Wisconsin will soon have the what’s arguably the nation’s most restrictive voter ID law. The bill was passed through the the Republican-led Senate late last week and is expected be signed into law by Gov. Scott Walker on Wednesday. Voter rights advocates are worried that the new bill will keep some of the Democratic party’s key constituents away from the polls in 2012. And as more bills sweep across the country, concern is growing over the GOP’s push to fix a problem that, statistically, just doesn’t exist.
But that wasn’t a concern of Republican Governor Scott Walker last week when the bill passed the state Senate. “Requiring a photo identification to vote will go a long way to eliminate the threat of voter fraud,” Walker told the Wisconsin State Journal. “If you need an ID to buy cold medicine, it’s reasonable to require it to vote.”
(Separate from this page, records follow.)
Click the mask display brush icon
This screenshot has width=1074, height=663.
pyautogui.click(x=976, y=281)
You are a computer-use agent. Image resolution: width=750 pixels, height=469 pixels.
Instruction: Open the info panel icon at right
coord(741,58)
… Many people are worried that sort of consistent voter turn out is in jeopardy because the new voter ID laws will make it too costly to go to the polls. “What it does it it puts the onus on the citizens to do all this legwork, when really voting is a right put into the Constitution,” Marcelo said. And that legwork, he says, doesn’t stop at the price of getting a new ID, which can range in price up to $50. It also requires people to take time off of work or school to stand in line at their local DMV, and the price may increase if a person needs supporting documents, like a birth certificate. The Legislative Fiscal Bureau estimates that if the bill becomes law, it could cost more than $5.7 million to implement, according to the Journal.
For organizers at The League of Young Voters, a civic engagement group that works primarily with low-income youth voters in and around Milwaukee, the bill’s passage came as no surprise. They’ve already been organizing and building a local coalition for months to help get young people ID’s.
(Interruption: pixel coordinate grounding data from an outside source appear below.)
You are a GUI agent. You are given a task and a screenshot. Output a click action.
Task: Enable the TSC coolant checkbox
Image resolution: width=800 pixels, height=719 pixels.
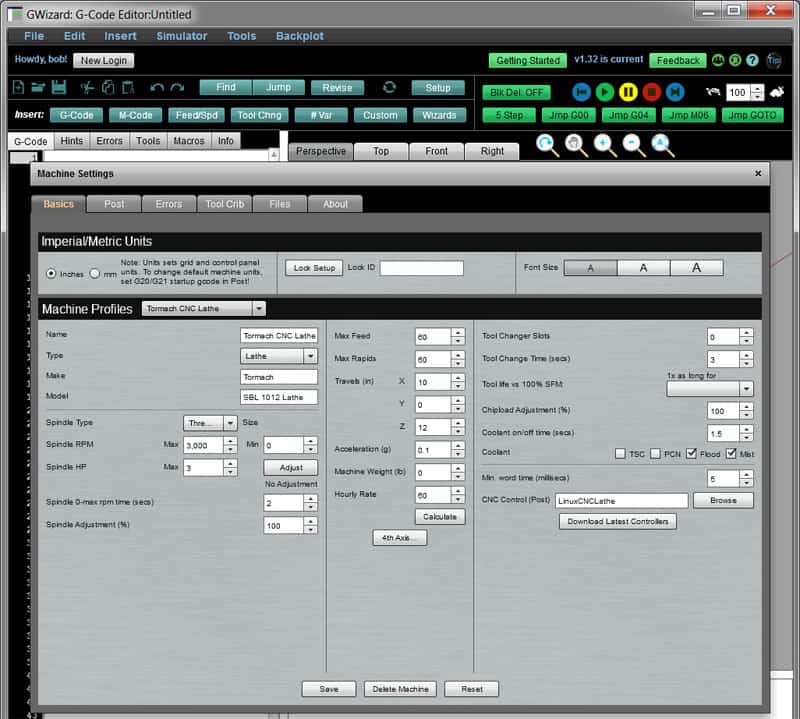(619, 453)
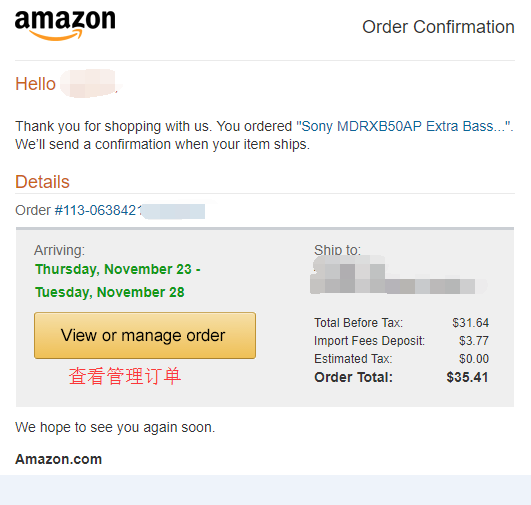Open the Sony MDRXB50AP Extra Bass link
The width and height of the screenshot is (531, 505).
403,126
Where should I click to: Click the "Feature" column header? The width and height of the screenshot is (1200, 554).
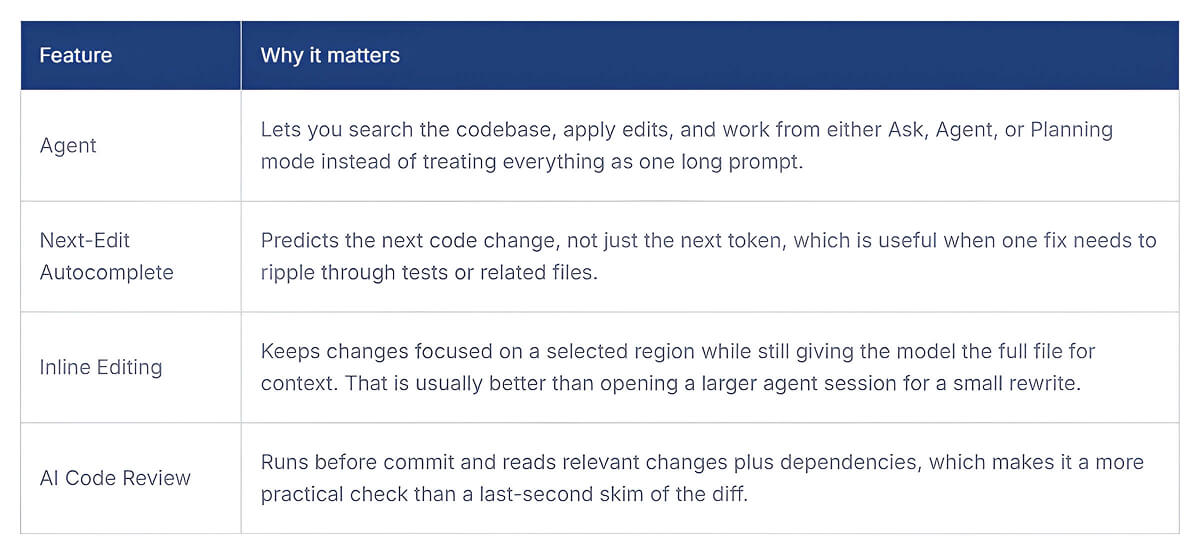click(76, 56)
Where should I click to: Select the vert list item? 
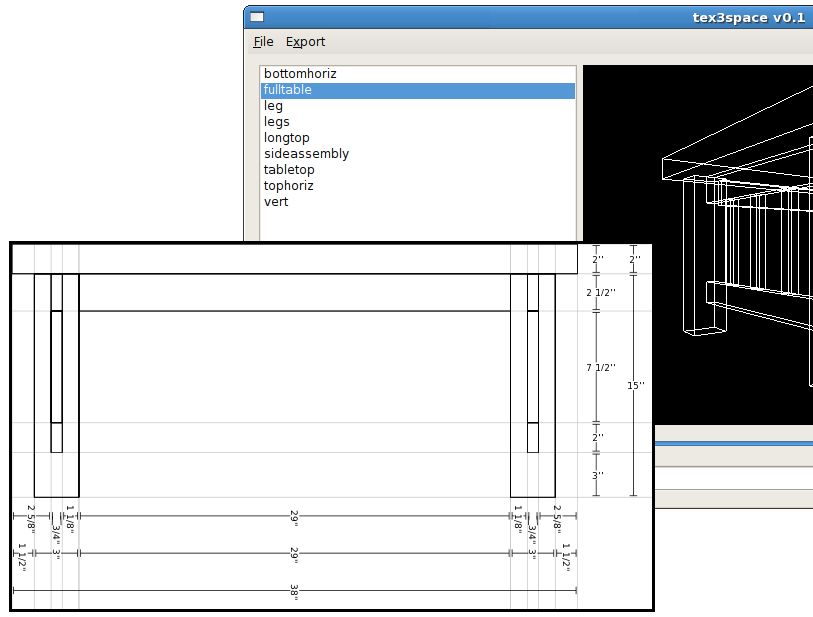276,202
Rob “Biko” Baker, executive director of the League of Young Voters, says that the numbers tell the story. Only 25 percent of African Americans and 34 percent of Latinos in Milwaukee County have valid licences, compared to 71 percent of young white adults elsewhere in the state, according to a 2005 report from the Employment and Training Institute at the University of Wisconsin Milwaukee.
Those statistics, he says, are crucial to seeing the bigger picture, one that has very little to do with partisan politics. “This is about voter suppression. When our folks can’t vote, we can’t influence the political agenda,” Baker says. “What’s at stake is democracy.”